Já é o segundo ano que faço uma “reedição” do artigo “Caro é o novo normal”, escrito pela primeira vez em abril de 2019, mas não é por isso que, da minha perspetiva, a mensagem deixa de ser relevante. Principalmente se tivermos em conta o que se passou desde que entrámos na pandemia.

Nas últimas “edições” deste artigo, fiz menção ao contexto de taxas de juro extremamente baixas, que se deveria manter durante vários anos, e que era o principal fator que deveria continuar a sustentar os preços de ativos financeiros relativamente altos (face aquilo a que estamos habituados de uma perspetiva história mais alargada). Aquilo que a maior parte dos investidores via como sendo caro, era na verdade um novo normal.

Desde então, que muito se passou, com a pandemia, o crash que causou, a épica reação dos governos e bancos centrais, e a consequente rápida recuperação (seja da economia seja dos mercados financeiros).
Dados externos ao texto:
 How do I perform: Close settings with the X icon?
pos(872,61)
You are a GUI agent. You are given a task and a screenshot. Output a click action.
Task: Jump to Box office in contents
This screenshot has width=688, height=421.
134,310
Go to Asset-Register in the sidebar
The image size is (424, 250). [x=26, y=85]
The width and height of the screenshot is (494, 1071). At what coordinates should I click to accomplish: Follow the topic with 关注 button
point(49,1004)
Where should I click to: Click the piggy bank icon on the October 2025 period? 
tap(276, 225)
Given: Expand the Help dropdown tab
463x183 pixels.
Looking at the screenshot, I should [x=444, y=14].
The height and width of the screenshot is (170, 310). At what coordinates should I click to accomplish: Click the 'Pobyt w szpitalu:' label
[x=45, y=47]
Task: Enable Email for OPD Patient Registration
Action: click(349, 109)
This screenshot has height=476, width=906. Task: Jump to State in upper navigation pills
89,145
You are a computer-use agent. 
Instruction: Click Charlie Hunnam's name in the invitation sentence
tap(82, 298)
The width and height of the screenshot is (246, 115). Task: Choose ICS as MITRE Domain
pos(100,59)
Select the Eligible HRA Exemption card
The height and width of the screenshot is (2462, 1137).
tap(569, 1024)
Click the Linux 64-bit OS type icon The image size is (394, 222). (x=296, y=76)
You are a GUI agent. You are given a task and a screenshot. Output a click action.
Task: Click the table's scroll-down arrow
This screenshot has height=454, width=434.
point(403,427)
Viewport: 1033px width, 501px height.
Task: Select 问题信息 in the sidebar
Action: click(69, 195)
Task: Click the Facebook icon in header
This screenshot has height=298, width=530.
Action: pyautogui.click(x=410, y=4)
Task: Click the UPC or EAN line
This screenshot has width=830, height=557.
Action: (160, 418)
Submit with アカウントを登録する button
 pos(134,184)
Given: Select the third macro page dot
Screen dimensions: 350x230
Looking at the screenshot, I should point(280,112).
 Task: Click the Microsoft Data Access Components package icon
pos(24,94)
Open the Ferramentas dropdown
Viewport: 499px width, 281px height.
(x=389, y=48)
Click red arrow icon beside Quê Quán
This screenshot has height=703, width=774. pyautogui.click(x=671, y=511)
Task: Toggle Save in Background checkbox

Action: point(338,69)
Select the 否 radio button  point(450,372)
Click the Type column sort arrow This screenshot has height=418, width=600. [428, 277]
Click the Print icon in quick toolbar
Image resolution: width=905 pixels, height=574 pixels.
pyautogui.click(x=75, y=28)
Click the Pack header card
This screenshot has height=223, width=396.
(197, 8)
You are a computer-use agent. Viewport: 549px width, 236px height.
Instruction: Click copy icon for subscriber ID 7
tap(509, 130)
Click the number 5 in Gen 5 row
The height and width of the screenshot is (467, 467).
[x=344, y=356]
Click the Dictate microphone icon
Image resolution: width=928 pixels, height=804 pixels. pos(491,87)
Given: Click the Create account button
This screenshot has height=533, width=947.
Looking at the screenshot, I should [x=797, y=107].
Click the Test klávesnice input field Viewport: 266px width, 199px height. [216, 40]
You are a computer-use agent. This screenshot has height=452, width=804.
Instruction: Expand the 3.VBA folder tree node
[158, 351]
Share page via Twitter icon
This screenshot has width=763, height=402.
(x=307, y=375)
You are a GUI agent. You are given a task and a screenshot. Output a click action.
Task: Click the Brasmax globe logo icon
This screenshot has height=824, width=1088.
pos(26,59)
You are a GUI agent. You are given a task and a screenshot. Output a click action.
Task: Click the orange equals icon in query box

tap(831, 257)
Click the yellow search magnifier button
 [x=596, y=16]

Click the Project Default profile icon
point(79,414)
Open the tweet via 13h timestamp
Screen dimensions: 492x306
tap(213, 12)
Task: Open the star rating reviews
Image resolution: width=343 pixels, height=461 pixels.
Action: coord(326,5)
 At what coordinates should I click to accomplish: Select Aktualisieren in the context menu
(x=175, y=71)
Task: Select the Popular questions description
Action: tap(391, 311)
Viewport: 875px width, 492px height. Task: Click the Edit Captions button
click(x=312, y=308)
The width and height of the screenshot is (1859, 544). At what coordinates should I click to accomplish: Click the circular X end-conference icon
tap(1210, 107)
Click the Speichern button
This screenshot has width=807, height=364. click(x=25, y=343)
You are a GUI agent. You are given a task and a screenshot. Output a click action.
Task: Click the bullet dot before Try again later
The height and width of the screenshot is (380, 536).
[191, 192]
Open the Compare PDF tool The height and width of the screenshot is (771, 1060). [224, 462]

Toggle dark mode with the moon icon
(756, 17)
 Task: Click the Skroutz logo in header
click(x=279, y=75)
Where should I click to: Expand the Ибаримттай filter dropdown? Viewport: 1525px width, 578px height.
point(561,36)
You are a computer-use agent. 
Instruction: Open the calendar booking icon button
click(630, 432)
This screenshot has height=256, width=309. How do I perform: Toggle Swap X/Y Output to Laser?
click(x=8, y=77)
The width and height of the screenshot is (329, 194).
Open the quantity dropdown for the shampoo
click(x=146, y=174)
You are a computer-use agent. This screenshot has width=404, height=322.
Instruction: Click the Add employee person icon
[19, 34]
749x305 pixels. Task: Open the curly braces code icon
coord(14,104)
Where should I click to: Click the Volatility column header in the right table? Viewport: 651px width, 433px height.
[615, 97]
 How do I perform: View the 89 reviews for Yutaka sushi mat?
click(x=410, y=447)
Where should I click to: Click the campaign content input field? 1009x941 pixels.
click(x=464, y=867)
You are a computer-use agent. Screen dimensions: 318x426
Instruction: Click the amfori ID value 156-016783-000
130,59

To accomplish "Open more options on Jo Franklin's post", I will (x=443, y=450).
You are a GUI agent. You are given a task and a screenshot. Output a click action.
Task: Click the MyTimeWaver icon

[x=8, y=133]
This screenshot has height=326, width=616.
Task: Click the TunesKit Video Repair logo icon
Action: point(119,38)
Desde o final de janeiro de 2020, apesar de tudo por que passámos e de o mundo ainda estar longe de ultrapassar o desafio da pandemia, o MSCI World Index valorizou mais de 15%. O que deixa quem pretende investir novamente numa situação “difícil”, em que quase tudo parece caro. Em que dá vertigens olhar para um gráfico dos índices bolsistas. Em que parece surreal ter taxas de juro tão perto de zero, quando se registou inflação de 5% nos EUA. Mas a verdade é que os pressupostos que sustentavam a tese do “caro é o novo normal” não só se mantêm inalterados, como até foram exacerbados pela quantidade de estímulos que estão a ser implementados.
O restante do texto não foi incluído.